The food chains are not always so simple and isolated sequences. Several inter-connected and overlapping food chains present complicated patterns. Such patterns are called food web.

Solar energy is the source for all the plants for preparation of their food. The energy which is stored by the plants is known as trophic level I. It becomes the source of energy for the herbivores. Transfer of energy from trophic level I to trophic level II takes place when the plant eating animals consume these plants. Again, this chemical energy through foods consumed by herbivores gets stored at trophic level II and becomes source of energy for the carnivores at trophic level III. Carnivores are flesh eating animals and depend upon other animals for food.

Image of Energy Pyramids In Different Food Chains

Image of Energy Pyramids in Different Food Chains

Image of Energy Pyramids In Different Food Chains

These animals require a lot of energy for building their tissues. They receive their energy from trophic level II through food consumption. A part of the chemical energy from this level III of the food chain is transferred to omnivores at trophic level IV. Therefore, omnivores are at the top level of the food chain which receives their energy from all the three levels. So, in a food chain the members at the successive higher levels becomes smaller in number. When the numbers at successive levels are plotted, they assume the shape of a pyramid, hence it is called food pyramid or pyramid of numbers.

Energy Pyramids In Different Food - Chains

Energy Pyramids in Different Food - Chains

Energy Pyramids In Different Food - Chains

Natural / Bio-Geochemical Cycles

Biogeochemical cycles are the movement and circulation of soluble inorganic substances or nutrients derived from soil and atmospheric phases of inorganic substances through organic phase of various biotic components. Similarly, a return circulation and movement of organic substances takes place in favour of inorganic objects such as soil and atmosphere. Thus, these two systems are supplementary to each other and complete the cycle. The study of biogeochemical cycles can be approached on two scales e.g., cycling of all elements together or cycling of individual elements, such as hydrological cycle, carbon cycle, nitrogen cycle, phosphorous cycle, oxygen cycle, sulphur cycle etc.
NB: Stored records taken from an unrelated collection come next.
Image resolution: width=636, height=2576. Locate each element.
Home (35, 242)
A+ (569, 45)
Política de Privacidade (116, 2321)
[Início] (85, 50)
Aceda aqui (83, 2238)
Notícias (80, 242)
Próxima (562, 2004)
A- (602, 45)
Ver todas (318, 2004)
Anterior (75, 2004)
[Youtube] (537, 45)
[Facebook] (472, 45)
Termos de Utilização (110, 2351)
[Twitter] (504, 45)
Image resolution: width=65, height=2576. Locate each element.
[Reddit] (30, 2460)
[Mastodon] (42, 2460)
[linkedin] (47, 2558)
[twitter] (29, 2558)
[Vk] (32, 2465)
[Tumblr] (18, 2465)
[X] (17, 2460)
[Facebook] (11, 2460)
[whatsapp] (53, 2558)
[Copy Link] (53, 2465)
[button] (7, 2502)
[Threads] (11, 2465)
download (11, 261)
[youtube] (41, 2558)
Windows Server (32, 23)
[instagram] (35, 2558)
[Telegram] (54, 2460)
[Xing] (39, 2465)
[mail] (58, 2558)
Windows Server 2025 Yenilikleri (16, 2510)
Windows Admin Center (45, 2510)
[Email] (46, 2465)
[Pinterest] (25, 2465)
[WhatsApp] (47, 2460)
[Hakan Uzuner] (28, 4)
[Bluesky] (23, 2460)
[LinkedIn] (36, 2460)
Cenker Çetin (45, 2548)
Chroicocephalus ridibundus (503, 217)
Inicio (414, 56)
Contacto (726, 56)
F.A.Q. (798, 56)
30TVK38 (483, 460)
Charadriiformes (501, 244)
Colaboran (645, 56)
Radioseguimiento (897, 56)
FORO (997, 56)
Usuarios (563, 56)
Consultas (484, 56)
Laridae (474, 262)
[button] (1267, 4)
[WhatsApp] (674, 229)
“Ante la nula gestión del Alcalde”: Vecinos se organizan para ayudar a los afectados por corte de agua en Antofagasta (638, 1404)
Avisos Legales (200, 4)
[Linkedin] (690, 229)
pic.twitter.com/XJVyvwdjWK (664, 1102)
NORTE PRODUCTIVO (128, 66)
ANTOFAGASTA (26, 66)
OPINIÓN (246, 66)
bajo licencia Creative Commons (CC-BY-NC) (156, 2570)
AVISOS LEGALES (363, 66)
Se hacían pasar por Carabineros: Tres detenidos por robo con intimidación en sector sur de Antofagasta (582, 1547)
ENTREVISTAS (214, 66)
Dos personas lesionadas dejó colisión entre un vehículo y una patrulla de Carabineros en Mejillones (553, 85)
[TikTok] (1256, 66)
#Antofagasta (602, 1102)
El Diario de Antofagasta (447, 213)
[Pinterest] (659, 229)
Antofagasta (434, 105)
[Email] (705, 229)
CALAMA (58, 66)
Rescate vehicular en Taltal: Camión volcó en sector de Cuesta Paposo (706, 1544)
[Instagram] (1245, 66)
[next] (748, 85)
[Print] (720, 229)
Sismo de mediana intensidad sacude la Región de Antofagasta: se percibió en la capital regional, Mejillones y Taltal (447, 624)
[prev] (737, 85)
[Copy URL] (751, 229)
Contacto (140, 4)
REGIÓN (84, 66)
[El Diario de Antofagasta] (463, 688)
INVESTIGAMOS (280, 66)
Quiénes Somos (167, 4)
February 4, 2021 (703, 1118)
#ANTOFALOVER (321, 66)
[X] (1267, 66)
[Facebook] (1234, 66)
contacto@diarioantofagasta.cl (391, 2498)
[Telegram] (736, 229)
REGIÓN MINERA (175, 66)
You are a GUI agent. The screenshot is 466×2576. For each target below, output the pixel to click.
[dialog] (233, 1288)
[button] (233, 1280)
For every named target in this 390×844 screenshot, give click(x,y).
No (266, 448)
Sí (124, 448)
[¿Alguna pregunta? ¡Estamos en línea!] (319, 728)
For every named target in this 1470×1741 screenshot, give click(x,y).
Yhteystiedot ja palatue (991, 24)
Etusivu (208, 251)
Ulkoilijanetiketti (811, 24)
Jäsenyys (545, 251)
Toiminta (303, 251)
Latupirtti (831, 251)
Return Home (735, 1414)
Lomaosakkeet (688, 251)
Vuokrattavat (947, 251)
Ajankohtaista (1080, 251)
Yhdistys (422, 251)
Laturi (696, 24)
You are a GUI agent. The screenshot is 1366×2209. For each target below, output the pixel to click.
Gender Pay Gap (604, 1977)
Besides these cycles, sediment cycles and mineral cycles are also included in the broader biogeochemical cycles. These natural or biogeochemical cycles functions in a balanced manner which stabilizes biosphere and sustains the life processes on the earth.

The Hydrological Cycle

This cycle helps in exchange of water between air, land, sea, living plants and animals. Solar energy is used to drive the hydrological cycle. Massive evaporation of water from the oceans, cloud formation and rainfall give us the supply and reserves of fresh water.

At sub-zero temperature, rainwater freezes into snow and in presence of strong wind forms hail. Water as rain, snow and hail is precipitated on land and water surfaces. On land surface water seeps into the soil and is stored as ground water. The natural water level or water table exists below the ground. The water table is supported by the underlying clay and rock strata. Ground water moves up through capillary action and reaches soil surfaces where it is drawn by plant roots.

The Nitrogen Cycle

Nitrogen and its compounds are essential for life processes in the biosphere. There is continuous exchange of nitrogen within the ecosystem operating the nitrogen cycle. Proteins produced by plants and animals in their metabolic processes are organic compounds of nitrogen. The major load of nitrogenous organic residue in soil originates from death and decay of plants and excreta of animals. These organic residues in soil are taken up by various soil micro-organisms who break down soil nitrate into nitrogen by denitrification process while others transform nitrogen into soluble nitrogen compounds.

The Carbon Cycle

The atmosphere is the minor reservoir of carbon. Hydrosphere is the major reservoir which contains approximately 50 times more as that of atmosphere. It is stored as bicarbonate mineral deposit on the ocean floor. The later regulates the carbon dioxide level in the atmosphere. The cycle operates in the form of carbon dioxide exchanging among the atmosphere, biosphere and the oceans.